A grande mentira

No domingo, ao pôr-do-sol, vi o primeiro céu, mar e terra do ano: um Rothko implausível de rosas e azuis-claros.

"Em Abril, águas mil". Até nas medições oficiais sabemos que chove mais no mês de Abril do que no mês de Março. Mesmo assim, por causa da promessa da Primavera, caímos sempre na mentira de Abril, acreditando que, desta vez, vai ser diferente.

Quando adiantamos o relógio, cria-se a ilusão de os dias acabarem, de repente, uma hora mais tarde. É mais uma hora de sol. Já estamos no horário – sustenham o riso ou o uivo – de Verão.

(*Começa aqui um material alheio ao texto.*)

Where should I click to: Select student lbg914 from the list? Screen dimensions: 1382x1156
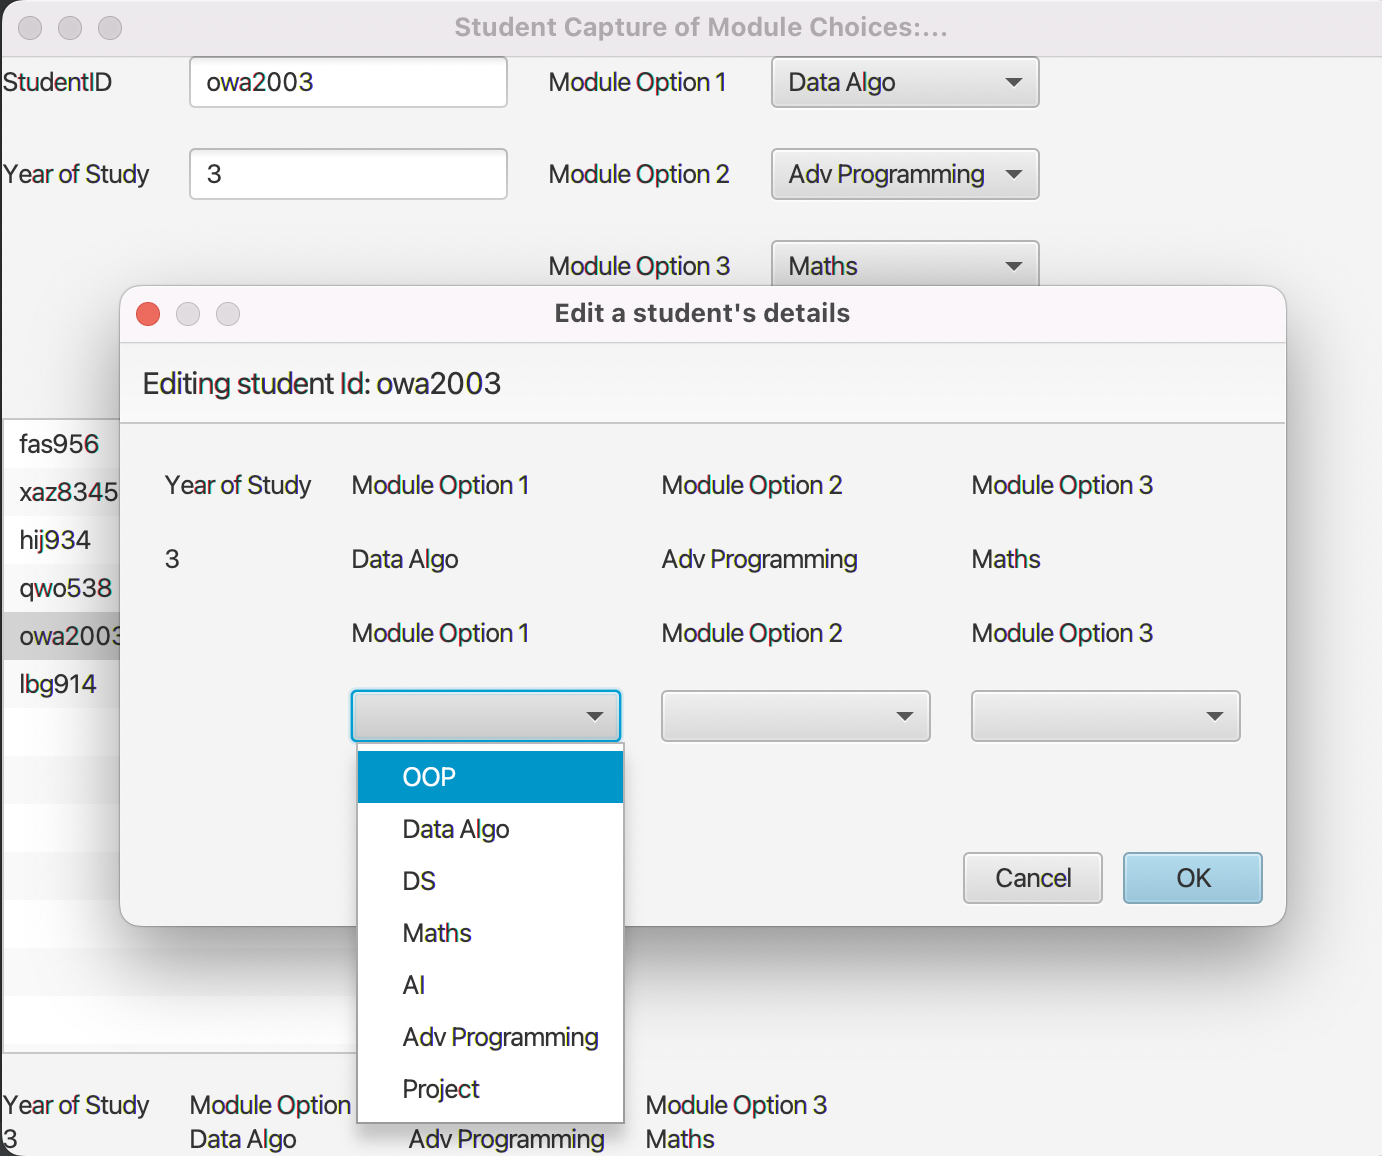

No entanto, há uma coisa fundamental que muda em Abril: a atitude. Os dias podem ser frios, mas já ninguém aceita filosoficamente o facto: cedemos, aliviados, ao queixume dos injustiçados. Parece impossível.

Os dias de Abril têm horas de chuva e de sol, mas só ligamos às primeiras. As segundas deixam de contar. No Inverno, uma hora de sol era um paraíso imerecido e inesperado. Em Abril, é uma vigarice, uma mentira denunciada pela chuva que se segue.

Abril é o mês da impaciência. Maio também nunca é a pêra doce das canções. Até Junho – Junho! – desilude. É fácil desiludir quem muito se ilude. Estas coisas, vistas do primeiro dia de Abril, tendem a deprimir.

Todos os meses mentem. O que é estranho é esperarmos que sejam verdadeiros. O tempo muda, mas as nossas expectativas continuam as mesmas. Somos nós as estações imutáveis, eternizadas por tudo o que ficou escrito acerca delas.

No domingo, ao pôr-do-sol, vi o primeiro céu, mar e terra do ano: um Rothko implausível de rosas e azuis-claros.

Chegou-me. Mas não chega: é Abril.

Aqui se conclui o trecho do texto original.